EXERCISE: For the records below, output each line exactly as it appears, from the first through the line with "The width and height of the screenshot is (1280, 720).".

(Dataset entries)

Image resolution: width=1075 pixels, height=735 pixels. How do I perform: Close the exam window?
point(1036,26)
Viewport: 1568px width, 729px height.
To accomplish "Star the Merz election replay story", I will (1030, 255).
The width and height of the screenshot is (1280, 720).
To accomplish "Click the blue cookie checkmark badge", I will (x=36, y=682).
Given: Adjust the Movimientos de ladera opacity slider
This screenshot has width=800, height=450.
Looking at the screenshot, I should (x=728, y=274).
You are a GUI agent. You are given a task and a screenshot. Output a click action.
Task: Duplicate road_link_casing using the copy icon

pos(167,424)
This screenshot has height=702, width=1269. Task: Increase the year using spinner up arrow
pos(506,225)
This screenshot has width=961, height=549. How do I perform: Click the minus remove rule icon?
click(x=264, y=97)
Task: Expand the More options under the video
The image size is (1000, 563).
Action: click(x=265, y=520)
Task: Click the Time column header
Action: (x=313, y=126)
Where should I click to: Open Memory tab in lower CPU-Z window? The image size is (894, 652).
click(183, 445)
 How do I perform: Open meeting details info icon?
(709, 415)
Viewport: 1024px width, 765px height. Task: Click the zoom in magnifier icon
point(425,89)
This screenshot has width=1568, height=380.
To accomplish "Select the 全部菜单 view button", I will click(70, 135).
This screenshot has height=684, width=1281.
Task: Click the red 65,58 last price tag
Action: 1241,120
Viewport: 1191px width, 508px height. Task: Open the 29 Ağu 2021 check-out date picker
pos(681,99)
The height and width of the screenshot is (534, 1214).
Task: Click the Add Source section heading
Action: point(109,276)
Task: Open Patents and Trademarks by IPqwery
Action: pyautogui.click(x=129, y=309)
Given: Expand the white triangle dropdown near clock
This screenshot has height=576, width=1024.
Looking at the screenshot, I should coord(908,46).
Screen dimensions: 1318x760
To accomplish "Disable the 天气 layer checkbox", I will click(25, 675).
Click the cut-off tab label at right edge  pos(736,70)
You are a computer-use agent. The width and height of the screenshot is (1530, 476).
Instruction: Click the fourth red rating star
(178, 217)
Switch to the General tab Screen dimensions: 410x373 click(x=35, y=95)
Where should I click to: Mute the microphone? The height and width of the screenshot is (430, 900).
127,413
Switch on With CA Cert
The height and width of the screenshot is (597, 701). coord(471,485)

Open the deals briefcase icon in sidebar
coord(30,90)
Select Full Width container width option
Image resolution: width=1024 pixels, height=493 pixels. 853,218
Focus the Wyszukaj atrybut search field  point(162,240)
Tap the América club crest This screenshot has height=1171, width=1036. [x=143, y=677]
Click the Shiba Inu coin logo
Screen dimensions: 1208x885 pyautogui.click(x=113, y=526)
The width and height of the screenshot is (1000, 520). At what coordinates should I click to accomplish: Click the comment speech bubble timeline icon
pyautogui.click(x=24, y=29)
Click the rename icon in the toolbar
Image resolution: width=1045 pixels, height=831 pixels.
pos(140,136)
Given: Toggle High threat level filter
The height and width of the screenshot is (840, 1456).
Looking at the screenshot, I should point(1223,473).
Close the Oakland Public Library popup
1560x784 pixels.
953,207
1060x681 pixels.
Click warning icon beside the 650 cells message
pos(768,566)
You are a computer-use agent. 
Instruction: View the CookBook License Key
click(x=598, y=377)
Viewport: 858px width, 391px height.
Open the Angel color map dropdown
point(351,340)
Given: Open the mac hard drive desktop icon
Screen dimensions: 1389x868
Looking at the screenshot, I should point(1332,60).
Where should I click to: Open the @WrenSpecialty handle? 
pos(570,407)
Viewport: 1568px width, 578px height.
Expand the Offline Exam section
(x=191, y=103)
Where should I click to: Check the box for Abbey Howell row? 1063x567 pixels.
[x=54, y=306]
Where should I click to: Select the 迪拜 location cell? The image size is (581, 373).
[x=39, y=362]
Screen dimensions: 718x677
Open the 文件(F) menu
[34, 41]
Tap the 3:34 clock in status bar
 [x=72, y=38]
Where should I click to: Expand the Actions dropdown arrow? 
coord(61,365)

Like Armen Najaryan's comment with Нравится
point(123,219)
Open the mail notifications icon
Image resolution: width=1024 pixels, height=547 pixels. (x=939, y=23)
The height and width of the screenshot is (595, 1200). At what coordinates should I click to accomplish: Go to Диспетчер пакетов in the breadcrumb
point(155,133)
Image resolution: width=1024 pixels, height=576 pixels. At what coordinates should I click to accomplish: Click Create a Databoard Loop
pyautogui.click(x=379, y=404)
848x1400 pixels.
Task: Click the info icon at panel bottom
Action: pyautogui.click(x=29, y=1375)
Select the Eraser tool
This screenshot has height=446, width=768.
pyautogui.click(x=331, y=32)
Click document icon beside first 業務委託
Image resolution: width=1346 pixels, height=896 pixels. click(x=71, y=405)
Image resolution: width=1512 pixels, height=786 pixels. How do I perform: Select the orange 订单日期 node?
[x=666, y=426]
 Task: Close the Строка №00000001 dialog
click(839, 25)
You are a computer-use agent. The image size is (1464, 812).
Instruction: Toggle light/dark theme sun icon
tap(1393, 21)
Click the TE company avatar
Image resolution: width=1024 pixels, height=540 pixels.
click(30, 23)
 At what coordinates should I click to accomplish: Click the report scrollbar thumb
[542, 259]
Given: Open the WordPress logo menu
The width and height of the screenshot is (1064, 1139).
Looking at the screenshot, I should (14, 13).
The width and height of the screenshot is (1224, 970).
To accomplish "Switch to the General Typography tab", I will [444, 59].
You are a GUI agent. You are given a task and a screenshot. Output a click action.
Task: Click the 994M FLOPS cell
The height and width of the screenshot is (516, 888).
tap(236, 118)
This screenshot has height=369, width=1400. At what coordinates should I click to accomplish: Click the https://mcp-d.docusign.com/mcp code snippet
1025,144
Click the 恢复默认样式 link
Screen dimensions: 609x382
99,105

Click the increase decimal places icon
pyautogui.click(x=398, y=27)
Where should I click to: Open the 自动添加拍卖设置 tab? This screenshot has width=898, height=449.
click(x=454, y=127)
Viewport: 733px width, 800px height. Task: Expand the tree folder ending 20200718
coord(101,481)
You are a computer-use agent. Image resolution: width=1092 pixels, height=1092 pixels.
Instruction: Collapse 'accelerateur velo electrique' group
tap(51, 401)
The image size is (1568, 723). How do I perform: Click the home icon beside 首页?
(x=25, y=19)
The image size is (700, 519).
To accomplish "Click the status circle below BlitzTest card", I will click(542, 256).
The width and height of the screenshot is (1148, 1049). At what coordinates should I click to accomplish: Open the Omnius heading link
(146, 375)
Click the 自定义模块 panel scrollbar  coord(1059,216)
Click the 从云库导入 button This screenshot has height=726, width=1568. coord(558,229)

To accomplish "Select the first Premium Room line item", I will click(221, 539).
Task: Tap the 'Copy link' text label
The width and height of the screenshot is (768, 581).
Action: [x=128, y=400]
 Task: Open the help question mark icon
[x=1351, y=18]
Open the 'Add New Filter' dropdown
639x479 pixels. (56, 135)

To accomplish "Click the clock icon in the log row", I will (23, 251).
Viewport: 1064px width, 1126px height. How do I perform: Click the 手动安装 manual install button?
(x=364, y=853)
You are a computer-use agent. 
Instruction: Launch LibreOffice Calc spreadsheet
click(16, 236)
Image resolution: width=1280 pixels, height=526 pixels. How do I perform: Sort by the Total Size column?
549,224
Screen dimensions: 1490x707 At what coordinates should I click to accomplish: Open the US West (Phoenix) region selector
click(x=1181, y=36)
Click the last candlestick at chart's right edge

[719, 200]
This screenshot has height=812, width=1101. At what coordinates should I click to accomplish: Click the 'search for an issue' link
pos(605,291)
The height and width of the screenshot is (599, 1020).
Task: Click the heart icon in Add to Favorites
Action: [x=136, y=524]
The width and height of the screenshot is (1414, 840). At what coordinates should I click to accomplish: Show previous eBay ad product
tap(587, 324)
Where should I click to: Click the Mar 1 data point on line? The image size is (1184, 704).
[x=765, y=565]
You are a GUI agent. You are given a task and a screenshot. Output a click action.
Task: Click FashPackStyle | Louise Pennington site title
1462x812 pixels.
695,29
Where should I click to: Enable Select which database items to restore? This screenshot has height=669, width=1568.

SOLUTION TO THIS EXERCISE:
Image resolution: width=1075 pixels, height=735 pixels. How do I perform: Close the exam window?
point(1036,26)
Viewport: 1568px width, 729px height.
To accomplish "Star the Merz election replay story", I will (1030, 255).
The width and height of the screenshot is (1280, 720).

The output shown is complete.